Personal information
- Born: 9 September 1963 (age 62)

Medal record
Men's para athletics
Representing South Africa
Paralympic Games
| Silver medal – second place | 2000 Sydney | Marathon T54 |
Men's paratriathlon
Representing United States
World Championships
| Gold medal – first place | 2014 Edmonton | PT1 |
| Silver medal – second place | 2015 Chicago | PT1 |
| Silver medal – second place | 2016 Rotterdam | PT1 |
| Bronze medal – third place | 2013 London | TRI 1 |
Americas Championships
| Gold medal – first place | 2015 Monterrey | PT1 |
| Gold medal – first place | 2016 Sarasota | PT1 |

= Krige Schabort =

South African Paralympic athlete

Krige Schabort (born 9 September 1963) is a paralympic athlete from South Africa competing mainly in category T54 distance events.
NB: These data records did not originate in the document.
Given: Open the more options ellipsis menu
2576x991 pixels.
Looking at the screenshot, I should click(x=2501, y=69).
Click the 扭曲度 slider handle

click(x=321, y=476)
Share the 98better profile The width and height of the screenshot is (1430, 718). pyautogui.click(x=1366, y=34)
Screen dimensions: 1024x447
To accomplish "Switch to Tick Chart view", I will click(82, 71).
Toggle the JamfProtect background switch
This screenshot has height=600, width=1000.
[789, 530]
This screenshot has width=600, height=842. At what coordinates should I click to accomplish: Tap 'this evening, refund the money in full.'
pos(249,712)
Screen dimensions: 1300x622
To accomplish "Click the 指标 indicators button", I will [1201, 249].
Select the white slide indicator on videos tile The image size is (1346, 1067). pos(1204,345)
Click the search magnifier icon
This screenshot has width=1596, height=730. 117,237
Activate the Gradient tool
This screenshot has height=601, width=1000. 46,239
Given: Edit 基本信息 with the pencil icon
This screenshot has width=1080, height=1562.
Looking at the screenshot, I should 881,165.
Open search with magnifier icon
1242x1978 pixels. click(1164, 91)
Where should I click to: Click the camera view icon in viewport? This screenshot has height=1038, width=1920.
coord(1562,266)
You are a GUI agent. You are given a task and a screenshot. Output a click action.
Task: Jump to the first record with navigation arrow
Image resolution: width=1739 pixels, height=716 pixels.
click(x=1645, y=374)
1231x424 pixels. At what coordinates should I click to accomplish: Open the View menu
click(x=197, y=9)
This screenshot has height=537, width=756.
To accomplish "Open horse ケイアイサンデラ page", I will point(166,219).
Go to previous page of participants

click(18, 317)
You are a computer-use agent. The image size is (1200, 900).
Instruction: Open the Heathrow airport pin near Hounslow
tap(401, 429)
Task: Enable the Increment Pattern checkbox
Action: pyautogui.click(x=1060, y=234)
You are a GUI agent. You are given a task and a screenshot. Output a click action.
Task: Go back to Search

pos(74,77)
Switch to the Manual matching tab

He started to represent the US after 2012.

==Biography==
Krige competed in the 1500m, 5000m, 10000m and marathon at the 2000 Summer Paralympics winning the silver medal in the T54 marathon. This was a feat he could not match in 2004 when competing in the 5000m, 10000m and marathon he failed to medal. He moved to America in 2012 and now represents United States at the Paralympics.

Schabort is a five-time Falmouth Road Race champion in the wheelchair division, winning most recently on August 12, 2012, with a time of 23 minutes, 53 seconds. He also won the Falmouth Mile race the night before, with a time of 3:20.

He lost his legs in 1987 during the South African Border War.